Technical Terms for Kiln Parts
- Firebox - The burner chamber where combustion occurs, like the firebox in a wood stove.
- Flues - Channels or passages that direct hot gases from the firebox through the kiln chamber.
- Baffle - A partial barrier used to divert and mix gases to ensure even temperatures.
- Peephole - A small opening with a plug for looking inside the kiln during firing.
- Spyhole - A specially sealed peek window used for safely observing firings.
- Vents - Adjustable openings to control oxygen intake and vent exhaust gases. Used to manage atmosphere.
- Damper - A sliding plate used to close off a flue or chimney and regulate draft.
- Bagwall - An internal wall made of refractory bricks with openings to diffuse heat. Resembles a bag full of holes.
- Muffle - An internal kiln chamber used for protection during special firings like saggar or raku.
Key Ceramic Materials in Kilns
- Refractories - Heat resistant materials like bricks that line kilns to withstand high temperatures. Made from alumina, silica, or fireclay.
- Insulation - Materials like ceramic fiber blanket used to insulate kilns for efficiency and hold in heat.

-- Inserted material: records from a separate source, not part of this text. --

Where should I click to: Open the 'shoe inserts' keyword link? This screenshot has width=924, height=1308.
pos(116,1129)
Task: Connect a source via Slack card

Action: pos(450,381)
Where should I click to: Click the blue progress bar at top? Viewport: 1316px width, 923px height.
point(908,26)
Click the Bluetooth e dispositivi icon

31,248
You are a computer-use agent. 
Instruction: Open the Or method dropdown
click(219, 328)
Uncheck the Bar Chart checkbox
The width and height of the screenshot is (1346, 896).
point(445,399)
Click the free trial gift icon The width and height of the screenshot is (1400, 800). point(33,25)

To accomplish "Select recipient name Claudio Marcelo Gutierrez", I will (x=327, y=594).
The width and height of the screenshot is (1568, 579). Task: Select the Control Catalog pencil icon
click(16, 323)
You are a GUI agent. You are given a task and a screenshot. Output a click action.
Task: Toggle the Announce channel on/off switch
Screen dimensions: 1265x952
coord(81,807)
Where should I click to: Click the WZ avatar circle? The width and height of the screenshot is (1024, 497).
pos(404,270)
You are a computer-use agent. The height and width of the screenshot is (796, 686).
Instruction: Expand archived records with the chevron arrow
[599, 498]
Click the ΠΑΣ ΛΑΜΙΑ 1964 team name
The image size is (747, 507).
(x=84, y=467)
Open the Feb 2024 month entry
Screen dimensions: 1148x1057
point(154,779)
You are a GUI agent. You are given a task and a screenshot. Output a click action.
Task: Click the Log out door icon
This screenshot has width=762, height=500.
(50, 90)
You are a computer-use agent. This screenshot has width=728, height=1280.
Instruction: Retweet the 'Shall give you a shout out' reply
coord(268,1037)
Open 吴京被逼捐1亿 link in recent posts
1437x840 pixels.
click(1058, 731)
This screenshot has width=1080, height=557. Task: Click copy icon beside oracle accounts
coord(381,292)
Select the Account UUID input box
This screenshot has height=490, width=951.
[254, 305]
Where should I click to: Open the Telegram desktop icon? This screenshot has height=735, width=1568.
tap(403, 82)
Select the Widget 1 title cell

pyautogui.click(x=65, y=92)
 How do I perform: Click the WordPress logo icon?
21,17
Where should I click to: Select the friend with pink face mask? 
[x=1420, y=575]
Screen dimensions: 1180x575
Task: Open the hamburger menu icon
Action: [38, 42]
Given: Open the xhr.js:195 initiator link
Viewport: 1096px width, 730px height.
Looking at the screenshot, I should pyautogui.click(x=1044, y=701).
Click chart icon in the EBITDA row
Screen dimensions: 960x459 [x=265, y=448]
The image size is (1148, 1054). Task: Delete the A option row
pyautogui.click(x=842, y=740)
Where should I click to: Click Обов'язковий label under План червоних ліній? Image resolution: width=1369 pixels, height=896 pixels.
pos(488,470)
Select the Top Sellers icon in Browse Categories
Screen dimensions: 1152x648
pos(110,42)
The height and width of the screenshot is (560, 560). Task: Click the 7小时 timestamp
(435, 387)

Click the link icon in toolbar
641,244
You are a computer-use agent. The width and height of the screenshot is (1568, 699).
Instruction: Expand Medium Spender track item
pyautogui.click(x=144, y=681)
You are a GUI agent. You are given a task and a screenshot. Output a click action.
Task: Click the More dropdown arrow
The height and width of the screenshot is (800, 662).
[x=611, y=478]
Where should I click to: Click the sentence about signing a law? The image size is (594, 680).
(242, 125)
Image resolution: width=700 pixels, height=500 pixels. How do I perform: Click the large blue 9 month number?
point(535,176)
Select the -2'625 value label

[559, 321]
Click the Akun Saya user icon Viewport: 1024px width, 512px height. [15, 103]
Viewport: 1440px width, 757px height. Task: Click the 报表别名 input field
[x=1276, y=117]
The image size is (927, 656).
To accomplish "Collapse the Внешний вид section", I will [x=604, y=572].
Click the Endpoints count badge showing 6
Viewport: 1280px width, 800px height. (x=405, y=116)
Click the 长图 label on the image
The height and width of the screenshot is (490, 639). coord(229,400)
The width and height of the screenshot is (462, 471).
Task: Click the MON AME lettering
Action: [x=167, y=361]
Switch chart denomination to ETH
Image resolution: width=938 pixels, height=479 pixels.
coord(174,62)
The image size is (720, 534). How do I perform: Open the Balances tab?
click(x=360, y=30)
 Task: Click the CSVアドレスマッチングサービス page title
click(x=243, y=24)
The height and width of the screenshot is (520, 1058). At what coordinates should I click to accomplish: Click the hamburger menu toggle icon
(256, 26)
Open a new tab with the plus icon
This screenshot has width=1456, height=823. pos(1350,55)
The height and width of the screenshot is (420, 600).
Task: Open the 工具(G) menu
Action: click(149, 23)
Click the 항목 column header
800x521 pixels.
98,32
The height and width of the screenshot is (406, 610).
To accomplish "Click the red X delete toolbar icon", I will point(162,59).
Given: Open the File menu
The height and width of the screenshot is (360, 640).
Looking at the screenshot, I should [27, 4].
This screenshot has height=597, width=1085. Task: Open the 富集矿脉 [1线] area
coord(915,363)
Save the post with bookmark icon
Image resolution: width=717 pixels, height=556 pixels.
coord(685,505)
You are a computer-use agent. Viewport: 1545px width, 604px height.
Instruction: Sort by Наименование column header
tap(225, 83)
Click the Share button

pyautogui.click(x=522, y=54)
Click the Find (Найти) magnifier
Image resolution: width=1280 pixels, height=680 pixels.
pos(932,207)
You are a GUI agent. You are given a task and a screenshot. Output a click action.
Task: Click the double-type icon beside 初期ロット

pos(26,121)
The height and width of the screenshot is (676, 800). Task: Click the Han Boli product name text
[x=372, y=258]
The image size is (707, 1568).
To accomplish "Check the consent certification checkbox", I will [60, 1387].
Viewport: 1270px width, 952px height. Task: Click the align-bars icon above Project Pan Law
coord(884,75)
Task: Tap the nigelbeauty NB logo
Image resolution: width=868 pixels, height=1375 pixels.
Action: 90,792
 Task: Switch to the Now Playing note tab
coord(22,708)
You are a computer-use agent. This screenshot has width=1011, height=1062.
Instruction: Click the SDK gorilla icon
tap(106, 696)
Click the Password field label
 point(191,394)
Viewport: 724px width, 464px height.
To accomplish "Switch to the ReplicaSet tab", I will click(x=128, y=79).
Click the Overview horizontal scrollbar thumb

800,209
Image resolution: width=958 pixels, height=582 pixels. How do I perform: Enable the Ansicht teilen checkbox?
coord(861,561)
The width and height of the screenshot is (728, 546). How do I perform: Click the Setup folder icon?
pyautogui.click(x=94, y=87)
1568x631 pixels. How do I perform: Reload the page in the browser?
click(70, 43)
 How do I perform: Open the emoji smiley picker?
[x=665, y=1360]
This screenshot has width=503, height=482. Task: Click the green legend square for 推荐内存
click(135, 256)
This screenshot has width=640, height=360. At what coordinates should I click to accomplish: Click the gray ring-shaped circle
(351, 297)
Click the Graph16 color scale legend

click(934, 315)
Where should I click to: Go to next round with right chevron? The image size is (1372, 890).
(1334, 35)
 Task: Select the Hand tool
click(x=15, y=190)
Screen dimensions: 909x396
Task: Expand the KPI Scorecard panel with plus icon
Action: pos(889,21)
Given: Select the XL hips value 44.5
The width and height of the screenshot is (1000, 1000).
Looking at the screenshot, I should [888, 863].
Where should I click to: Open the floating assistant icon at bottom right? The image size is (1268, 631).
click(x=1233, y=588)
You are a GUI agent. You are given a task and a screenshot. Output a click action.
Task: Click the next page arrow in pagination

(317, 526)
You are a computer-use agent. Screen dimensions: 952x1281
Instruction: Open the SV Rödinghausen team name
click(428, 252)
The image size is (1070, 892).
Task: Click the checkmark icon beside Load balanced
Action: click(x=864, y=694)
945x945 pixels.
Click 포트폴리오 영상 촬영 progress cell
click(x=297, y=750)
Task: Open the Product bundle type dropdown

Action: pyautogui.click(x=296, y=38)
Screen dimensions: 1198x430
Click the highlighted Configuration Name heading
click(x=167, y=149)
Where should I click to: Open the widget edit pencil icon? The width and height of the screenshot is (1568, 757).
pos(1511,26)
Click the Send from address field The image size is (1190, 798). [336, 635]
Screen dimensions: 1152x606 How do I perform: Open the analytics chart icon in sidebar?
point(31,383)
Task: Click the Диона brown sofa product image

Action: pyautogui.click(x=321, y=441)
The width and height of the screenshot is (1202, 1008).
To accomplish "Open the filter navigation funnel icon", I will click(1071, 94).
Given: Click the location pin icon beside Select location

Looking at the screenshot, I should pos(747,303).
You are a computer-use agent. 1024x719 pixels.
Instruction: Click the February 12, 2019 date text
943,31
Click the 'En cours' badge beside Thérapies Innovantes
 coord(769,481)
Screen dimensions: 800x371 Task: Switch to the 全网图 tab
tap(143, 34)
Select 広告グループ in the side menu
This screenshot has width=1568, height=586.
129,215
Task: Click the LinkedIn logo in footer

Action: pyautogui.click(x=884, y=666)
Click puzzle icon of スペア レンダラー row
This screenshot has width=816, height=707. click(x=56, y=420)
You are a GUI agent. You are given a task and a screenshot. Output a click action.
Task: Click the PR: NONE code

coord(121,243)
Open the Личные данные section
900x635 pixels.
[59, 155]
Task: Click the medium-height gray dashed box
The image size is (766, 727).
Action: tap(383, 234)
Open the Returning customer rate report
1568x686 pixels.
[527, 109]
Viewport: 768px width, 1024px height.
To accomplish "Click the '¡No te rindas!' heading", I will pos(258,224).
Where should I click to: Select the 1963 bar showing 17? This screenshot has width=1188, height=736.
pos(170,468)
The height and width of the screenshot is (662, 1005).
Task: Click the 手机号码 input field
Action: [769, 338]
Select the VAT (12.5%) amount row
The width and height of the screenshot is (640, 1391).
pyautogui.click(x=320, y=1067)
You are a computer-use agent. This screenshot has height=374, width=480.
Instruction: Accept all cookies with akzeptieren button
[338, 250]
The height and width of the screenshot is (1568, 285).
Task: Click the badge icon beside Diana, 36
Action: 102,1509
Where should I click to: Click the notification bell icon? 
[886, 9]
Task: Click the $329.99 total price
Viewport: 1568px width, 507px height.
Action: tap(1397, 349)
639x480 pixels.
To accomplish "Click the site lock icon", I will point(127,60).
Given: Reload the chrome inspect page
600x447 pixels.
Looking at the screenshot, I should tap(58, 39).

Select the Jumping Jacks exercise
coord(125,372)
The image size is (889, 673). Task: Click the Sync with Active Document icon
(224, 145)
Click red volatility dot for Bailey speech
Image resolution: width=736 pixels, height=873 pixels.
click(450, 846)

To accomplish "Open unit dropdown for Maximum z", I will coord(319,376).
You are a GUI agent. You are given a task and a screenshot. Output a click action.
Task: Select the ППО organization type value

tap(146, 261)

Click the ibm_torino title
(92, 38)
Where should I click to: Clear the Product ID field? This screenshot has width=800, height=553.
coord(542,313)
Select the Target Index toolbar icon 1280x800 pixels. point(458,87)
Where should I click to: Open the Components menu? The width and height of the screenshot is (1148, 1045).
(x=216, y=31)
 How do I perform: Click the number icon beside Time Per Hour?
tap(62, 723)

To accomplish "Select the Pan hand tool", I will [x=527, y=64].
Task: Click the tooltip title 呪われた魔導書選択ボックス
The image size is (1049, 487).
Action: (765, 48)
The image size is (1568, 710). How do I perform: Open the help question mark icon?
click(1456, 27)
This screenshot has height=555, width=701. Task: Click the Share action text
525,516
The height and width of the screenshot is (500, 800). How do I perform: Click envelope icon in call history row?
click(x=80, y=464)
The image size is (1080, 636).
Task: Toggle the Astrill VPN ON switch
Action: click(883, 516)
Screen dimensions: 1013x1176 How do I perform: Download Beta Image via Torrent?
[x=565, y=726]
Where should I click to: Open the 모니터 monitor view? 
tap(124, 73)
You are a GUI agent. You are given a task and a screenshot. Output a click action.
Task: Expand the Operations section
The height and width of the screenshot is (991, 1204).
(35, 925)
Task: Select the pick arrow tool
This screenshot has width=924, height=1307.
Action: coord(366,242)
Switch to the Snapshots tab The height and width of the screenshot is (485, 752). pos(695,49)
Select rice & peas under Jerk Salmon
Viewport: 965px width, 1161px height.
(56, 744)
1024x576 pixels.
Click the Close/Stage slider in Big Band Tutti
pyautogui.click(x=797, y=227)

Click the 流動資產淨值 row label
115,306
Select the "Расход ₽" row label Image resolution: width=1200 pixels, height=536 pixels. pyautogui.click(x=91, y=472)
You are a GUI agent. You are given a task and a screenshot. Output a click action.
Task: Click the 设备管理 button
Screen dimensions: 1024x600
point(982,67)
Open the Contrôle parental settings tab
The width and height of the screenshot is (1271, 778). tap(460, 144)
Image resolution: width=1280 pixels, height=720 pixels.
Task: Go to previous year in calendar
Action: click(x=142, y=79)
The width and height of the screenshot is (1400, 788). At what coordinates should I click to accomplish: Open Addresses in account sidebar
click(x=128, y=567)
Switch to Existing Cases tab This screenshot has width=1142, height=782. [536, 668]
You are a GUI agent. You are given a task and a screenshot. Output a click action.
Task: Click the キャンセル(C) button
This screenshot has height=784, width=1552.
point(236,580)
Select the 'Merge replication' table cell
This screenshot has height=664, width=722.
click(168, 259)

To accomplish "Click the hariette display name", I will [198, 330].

- Kiln wash - A refractory coating painted on kiln shelves and saggars as a protective barrier. Prevents glaze drips from fusing ware to the kiln.
- Stilts - Tiny ceramic tripods used to support wares above kiln shelves so heat circulates underneath.
- Posts - Small pointed ceramic pillars used to separate stacking pieces so they don’t fuse together.
- Setters - High alumina shelves, often with holes, used to support pieces being fired. Protects kiln shelves from wear.
Additional Technical Ceramics Terms
- Clinker - Sintered lumps formed from molten ash or glaze dripping inside a kiln during firing. Can block airflow.
- Reduction flashing - Pale rings or spots formed on clay bodies and glazes during reduction firing when oxygen briefly enters the kiln.
- Fireclouds - Dark irregular mottled spots on ceramics caused by sparking of carbonaceous particles during firing.
- Crawling - The uneven pooling of melted glaze, leaving bare areas of exposed clay. Caused by contamination or surface issues.
- Crazing - A web of fine crack lines formed in glaze from too much stress between the clay and glaze.
- Shivering - The chipping or flaking of glaze that pulls away from the clay body surface during cooling. Caused by thermal expansion differences.
- Scumming - A crystallized crusty deposit left on ware from impurities leaching out during firing. Typically from overfiring.
- Bloating - Deformation and swelling caused by gases expanding and trapped inside clay or glaze during firing.
That covers the key technical terms potters use to discuss clay firing processes with nuance and precision. Fluency with this specialized language is essential for mastering the firing craft.